TL;DR
This paper introduces a flexible density estimator for Synthetic Likelihood that better captures non-normal data distributions, improving inference accuracy in complex stochastic models across ecology, biology, and genetics.
Contribution
The paper proposes the Extended Empirical Saddlepoint approximation as a novel, scalable density estimator for Synthetic Likelihood, relaxing the normality assumption and enhancing inference accuracy.
Findings
The new estimator captures large departures from normality.

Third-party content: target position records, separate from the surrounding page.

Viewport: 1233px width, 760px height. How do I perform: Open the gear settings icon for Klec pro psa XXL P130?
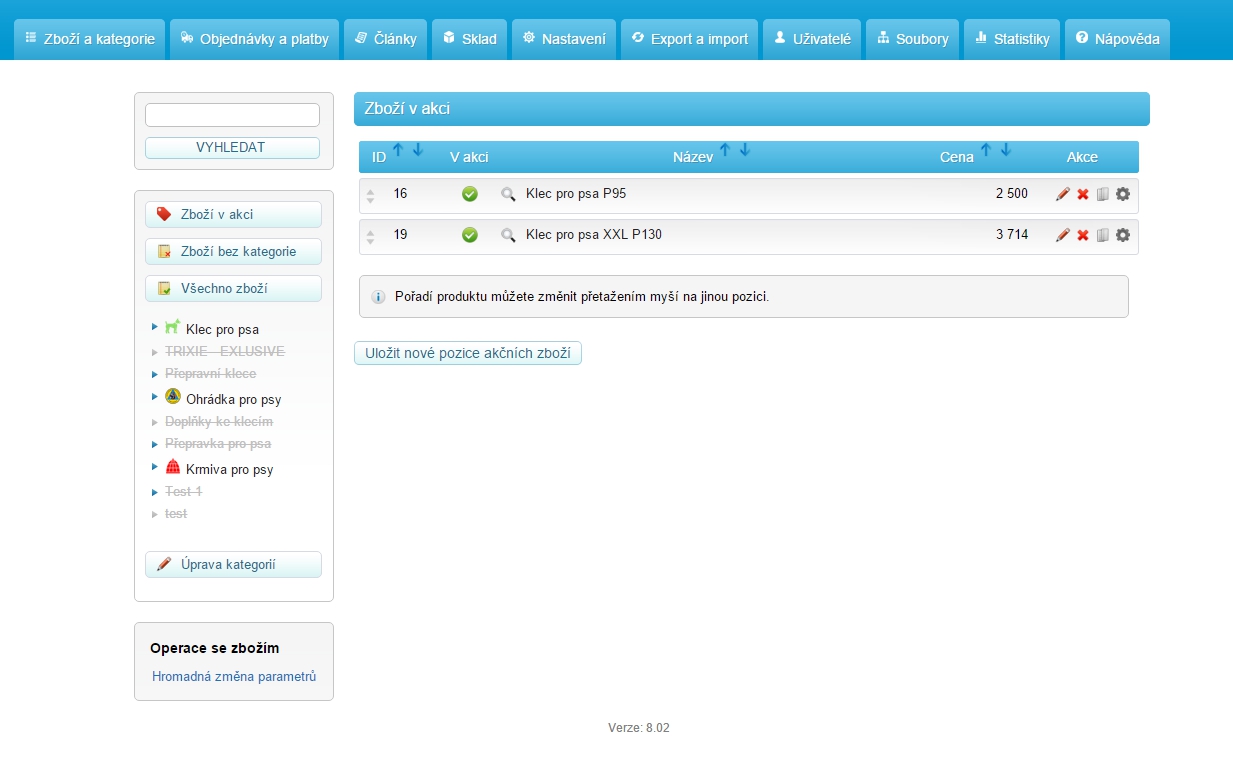tap(1123, 235)
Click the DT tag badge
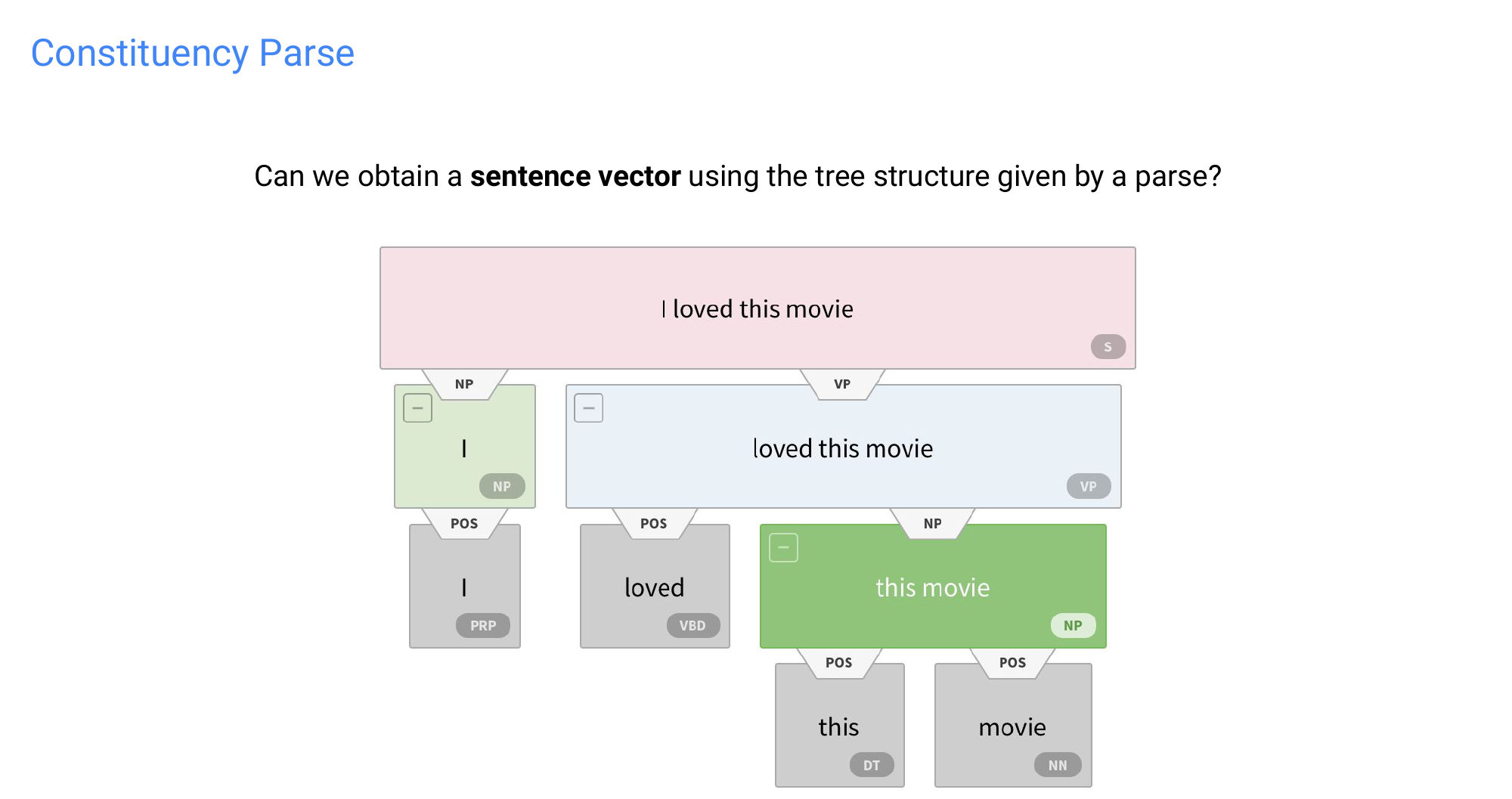The width and height of the screenshot is (1512, 799). (x=871, y=765)
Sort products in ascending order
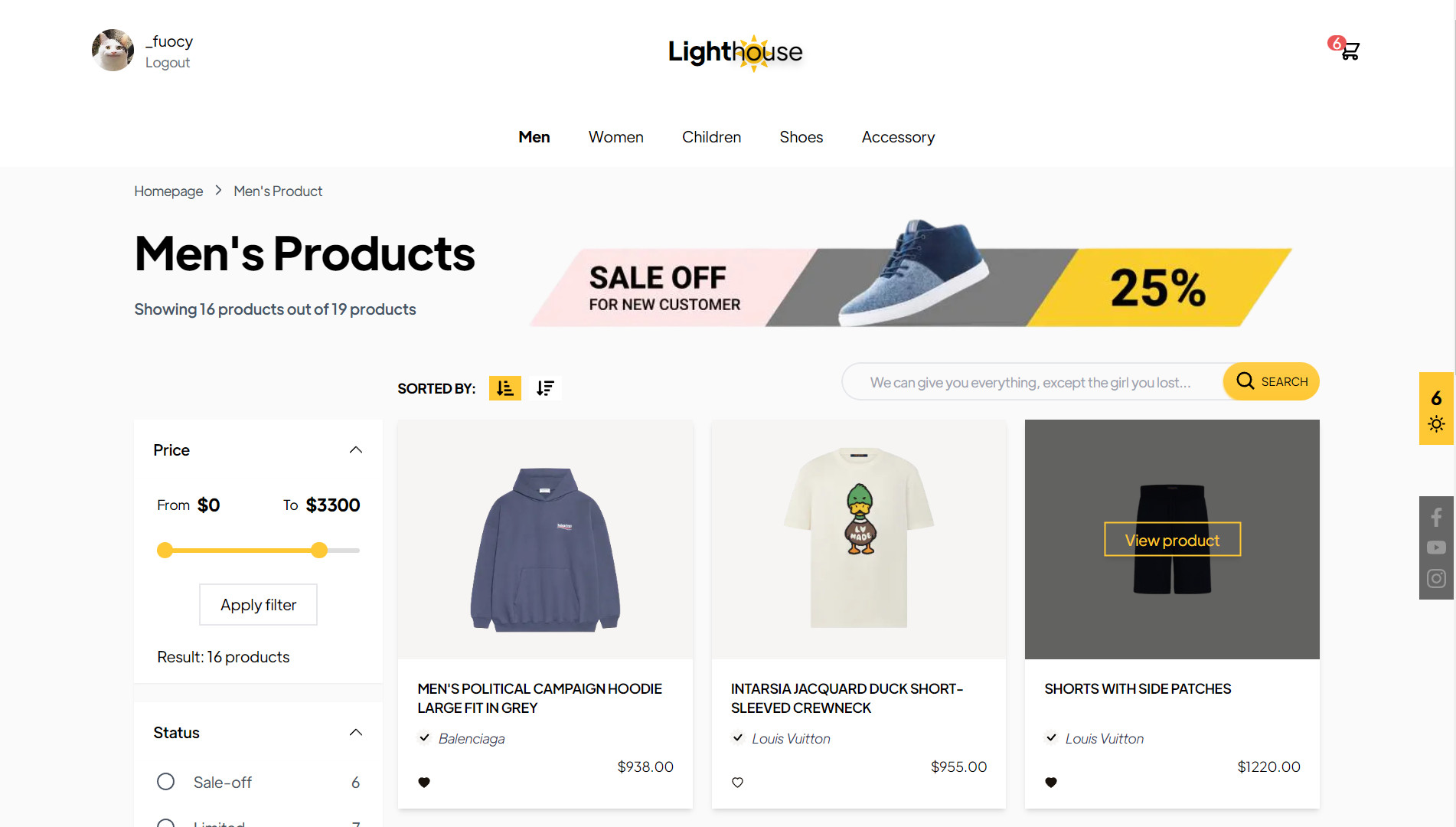The height and width of the screenshot is (827, 1456). (x=505, y=388)
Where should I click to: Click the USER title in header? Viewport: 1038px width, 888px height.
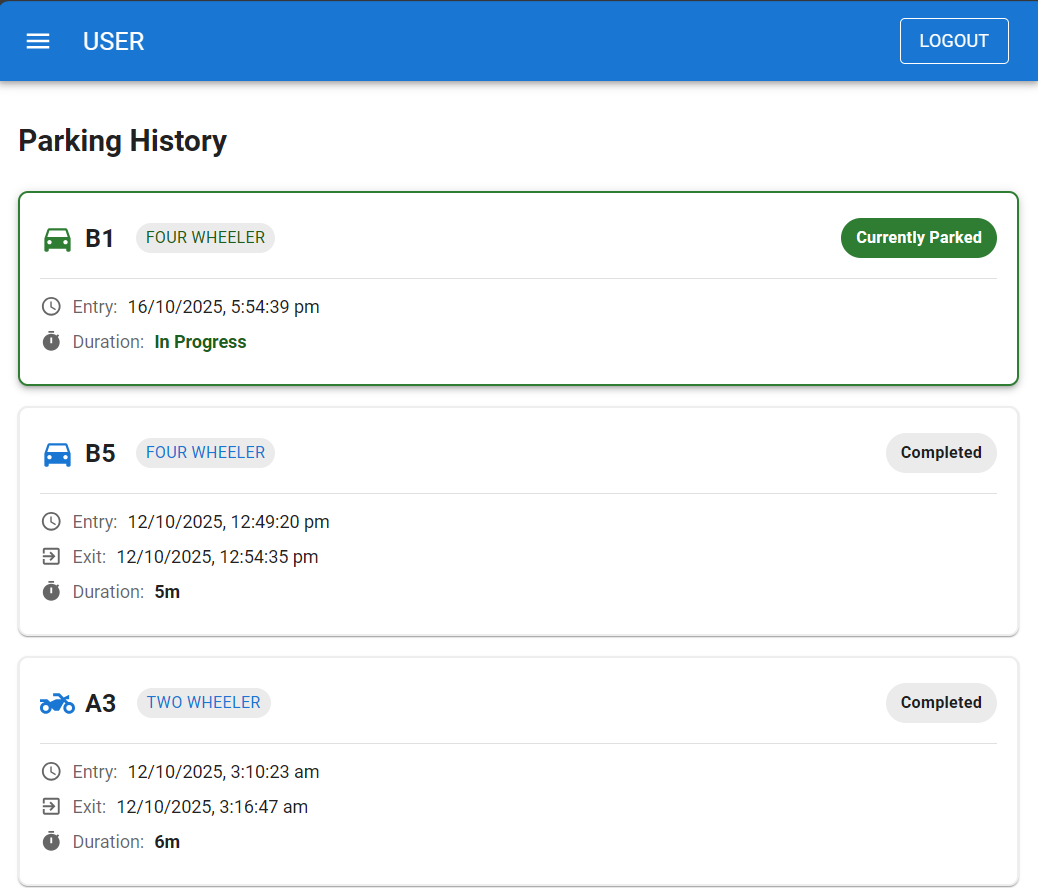tap(114, 41)
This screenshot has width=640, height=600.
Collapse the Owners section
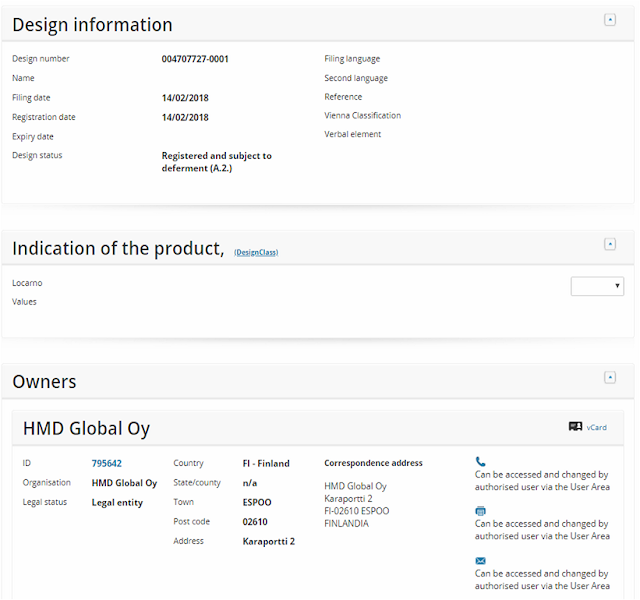click(610, 377)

It is scalable to high-dimensional data.
It improves parameter estimation accuracy.
Abstract
The challenges posed by complex stochastic models used in computational ecology, biology and genetics have stimulated the development of approximate approaches to statistical inference. Here we focus on Synthetic Likelihood (SL), a procedure that reduces the observed and simulated data to a set of summary statistics, and quantifies the discrepancy between them through a synthetic likelihood function. SL requires little tuning, but it relies on the approximate normality of the summary statistics. We relax this assumption by proposing a novel, more flexible, density estimator: the Extended Empirical Saddlepoint approximation. In addition to proving the consistency of SL, under either the new or the Gaussian density estimator, we illustrate the method using two examples. One of these is a complex individual-based forest model for which SL offers one of the few practical possibilities for…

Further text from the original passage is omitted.